- [EXERCISE OBJECTIVE]: Copy all lines containing the string "Fachärztin" from the records below.

[Saved entries]
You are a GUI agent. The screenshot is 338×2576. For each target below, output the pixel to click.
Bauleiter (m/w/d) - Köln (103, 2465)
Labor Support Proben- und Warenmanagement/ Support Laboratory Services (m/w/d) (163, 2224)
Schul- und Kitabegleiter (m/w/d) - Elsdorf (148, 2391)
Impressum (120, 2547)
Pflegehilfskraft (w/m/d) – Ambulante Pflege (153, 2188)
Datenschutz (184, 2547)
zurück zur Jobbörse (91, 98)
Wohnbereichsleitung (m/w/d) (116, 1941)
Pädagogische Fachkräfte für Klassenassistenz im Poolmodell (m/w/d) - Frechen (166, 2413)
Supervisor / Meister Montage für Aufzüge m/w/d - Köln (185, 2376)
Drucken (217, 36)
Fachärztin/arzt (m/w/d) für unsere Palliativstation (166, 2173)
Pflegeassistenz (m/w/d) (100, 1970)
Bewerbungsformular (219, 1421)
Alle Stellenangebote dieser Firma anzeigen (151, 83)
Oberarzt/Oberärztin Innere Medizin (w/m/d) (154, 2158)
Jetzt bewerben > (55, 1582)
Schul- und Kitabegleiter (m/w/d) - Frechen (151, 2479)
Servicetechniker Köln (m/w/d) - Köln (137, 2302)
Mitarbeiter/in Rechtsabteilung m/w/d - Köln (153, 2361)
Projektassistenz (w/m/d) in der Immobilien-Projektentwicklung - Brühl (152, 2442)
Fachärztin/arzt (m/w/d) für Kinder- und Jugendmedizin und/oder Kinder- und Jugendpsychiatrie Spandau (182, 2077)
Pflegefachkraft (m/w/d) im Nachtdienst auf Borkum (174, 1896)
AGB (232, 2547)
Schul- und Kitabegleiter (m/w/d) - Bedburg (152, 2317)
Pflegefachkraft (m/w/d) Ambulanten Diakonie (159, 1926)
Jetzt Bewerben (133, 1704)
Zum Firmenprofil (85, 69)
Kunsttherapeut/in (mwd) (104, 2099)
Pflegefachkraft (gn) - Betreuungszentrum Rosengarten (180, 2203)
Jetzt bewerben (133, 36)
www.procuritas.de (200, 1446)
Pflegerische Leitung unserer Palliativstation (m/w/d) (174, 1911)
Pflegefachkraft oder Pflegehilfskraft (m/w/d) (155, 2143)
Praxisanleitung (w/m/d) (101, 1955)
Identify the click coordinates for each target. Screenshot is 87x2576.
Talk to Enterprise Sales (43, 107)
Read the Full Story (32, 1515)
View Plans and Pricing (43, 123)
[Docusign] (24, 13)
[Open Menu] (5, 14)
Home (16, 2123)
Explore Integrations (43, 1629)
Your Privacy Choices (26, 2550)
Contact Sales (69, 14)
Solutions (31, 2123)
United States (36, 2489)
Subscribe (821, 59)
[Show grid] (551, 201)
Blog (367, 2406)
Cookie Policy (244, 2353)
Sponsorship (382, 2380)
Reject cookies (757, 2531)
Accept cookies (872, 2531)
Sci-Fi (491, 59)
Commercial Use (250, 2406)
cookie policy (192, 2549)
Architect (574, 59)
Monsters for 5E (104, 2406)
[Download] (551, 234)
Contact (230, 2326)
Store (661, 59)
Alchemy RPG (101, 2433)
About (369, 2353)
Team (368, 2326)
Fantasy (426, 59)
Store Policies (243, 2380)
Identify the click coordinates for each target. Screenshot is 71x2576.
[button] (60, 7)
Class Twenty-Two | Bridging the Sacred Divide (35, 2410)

- [TASK RESPONSE]:
Fachärztin/arzt (m/w/d) für unsere Palliativstation (166, 2173)
Fachärztin/arzt (m/w/d) für Kinder- und Jugendmedizin und/oder Kinder- und Jugendpsychiatrie Spandau (182, 2077)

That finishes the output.